### Records for this task
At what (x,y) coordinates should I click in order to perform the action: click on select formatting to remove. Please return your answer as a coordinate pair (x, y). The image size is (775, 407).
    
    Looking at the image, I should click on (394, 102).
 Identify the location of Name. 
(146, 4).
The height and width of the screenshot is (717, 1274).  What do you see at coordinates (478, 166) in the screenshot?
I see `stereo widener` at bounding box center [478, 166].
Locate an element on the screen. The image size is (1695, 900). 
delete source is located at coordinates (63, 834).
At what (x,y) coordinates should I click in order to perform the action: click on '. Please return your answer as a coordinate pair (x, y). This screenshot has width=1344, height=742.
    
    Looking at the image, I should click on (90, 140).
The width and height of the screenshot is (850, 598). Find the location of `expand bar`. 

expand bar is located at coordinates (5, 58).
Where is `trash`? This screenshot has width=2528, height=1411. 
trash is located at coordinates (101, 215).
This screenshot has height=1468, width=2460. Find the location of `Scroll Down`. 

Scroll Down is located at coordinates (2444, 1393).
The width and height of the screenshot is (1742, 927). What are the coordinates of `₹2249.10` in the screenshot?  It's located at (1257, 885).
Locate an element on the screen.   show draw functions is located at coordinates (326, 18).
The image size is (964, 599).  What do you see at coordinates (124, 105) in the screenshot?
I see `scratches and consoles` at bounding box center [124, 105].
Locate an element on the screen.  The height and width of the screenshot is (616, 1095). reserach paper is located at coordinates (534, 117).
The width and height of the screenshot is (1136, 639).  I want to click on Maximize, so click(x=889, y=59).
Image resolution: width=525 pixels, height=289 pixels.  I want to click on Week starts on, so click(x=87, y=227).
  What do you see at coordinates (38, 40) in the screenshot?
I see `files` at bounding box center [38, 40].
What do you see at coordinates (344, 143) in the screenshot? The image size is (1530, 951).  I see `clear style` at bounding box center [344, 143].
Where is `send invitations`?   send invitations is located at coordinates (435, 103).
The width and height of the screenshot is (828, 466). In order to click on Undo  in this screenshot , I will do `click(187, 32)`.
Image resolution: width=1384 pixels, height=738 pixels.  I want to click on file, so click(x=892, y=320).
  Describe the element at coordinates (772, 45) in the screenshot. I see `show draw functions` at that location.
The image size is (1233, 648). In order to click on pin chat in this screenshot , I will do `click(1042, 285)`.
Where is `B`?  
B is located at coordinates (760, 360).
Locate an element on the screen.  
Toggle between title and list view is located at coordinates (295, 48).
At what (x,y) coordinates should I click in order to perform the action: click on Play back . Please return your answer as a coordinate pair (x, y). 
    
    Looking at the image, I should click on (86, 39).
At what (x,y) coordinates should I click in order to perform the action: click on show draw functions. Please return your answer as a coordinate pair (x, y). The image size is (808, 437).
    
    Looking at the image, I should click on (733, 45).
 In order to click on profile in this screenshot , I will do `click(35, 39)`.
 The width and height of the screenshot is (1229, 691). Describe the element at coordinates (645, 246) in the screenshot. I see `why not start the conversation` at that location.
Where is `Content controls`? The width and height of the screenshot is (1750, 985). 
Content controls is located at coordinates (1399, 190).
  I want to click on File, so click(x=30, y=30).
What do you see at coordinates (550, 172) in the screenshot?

### To be done
Rewrite every row above, substituting "Find an element on the screen" for each occurrence of "Locate an element on the screen" and leaving all other text unchanged.

### Solution to this exercise
At what (x,y) coordinates should I click in order to perform the action: click on select formatting to remove. Please return your answer as a coordinate pair (x, y). The image size is (775, 407).
    
    Looking at the image, I should click on (394, 102).
 Identify the location of Name. 
(146, 4).
The height and width of the screenshot is (717, 1274).  What do you see at coordinates (478, 166) in the screenshot?
I see `stereo widener` at bounding box center [478, 166].
Find an element on the screen. The image size is (1695, 900). 
delete source is located at coordinates (63, 834).
At what (x,y) coordinates should I click in order to perform the action: click on '. Please return your answer as a coordinate pair (x, y). This screenshot has width=1344, height=742.
    
    Looking at the image, I should click on (90, 140).
The width and height of the screenshot is (850, 598). Find the location of `expand bar`. 

expand bar is located at coordinates (5, 58).
Where is `trash`? This screenshot has width=2528, height=1411. 
trash is located at coordinates (101, 215).
This screenshot has height=1468, width=2460. Find the location of `Scroll Down`. 

Scroll Down is located at coordinates (2444, 1393).
The width and height of the screenshot is (1742, 927). What are the coordinates of `₹2249.10` in the screenshot?  It's located at (1257, 885).
Find an element on the screen.   show draw functions is located at coordinates (326, 18).
The image size is (964, 599).  What do you see at coordinates (124, 105) in the screenshot?
I see `scratches and consoles` at bounding box center [124, 105].
Find an element on the screen.  The height and width of the screenshot is (616, 1095). reserach paper is located at coordinates (534, 117).
The width and height of the screenshot is (1136, 639).  I want to click on Maximize, so click(x=889, y=59).
Image resolution: width=525 pixels, height=289 pixels.  I want to click on Week starts on, so click(x=87, y=227).
  What do you see at coordinates (38, 40) in the screenshot?
I see `files` at bounding box center [38, 40].
What do you see at coordinates (344, 143) in the screenshot? The image size is (1530, 951).  I see `clear style` at bounding box center [344, 143].
Where is `send invitations`?   send invitations is located at coordinates (435, 103).
The width and height of the screenshot is (828, 466). In order to click on Undo  in this screenshot , I will do `click(187, 32)`.
Image resolution: width=1384 pixels, height=738 pixels.  I want to click on file, so click(x=892, y=320).
  Describe the element at coordinates (772, 45) in the screenshot. I see `show draw functions` at that location.
The image size is (1233, 648). In order to click on pin chat in this screenshot , I will do `click(1042, 285)`.
Where is `B`?  
B is located at coordinates (760, 360).
Find an element on the screen.  
Toggle between title and list view is located at coordinates (295, 48).
At what (x,y) coordinates should I click in order to perform the action: click on Play back . Please return your answer as a coordinate pair (x, y). 
    
    Looking at the image, I should click on (86, 39).
At what (x,y) coordinates should I click in order to perform the action: click on show draw functions. Please return your answer as a coordinate pair (x, y). The image size is (808, 437).
    
    Looking at the image, I should click on (733, 45).
 In order to click on profile in this screenshot , I will do `click(35, 39)`.
 The width and height of the screenshot is (1229, 691). Describe the element at coordinates (645, 246) in the screenshot. I see `why not start the conversation` at that location.
Where is `Content controls`? The width and height of the screenshot is (1750, 985). 
Content controls is located at coordinates (1399, 190).
  I want to click on File, so click(x=30, y=30).
What do you see at coordinates (550, 172) in the screenshot?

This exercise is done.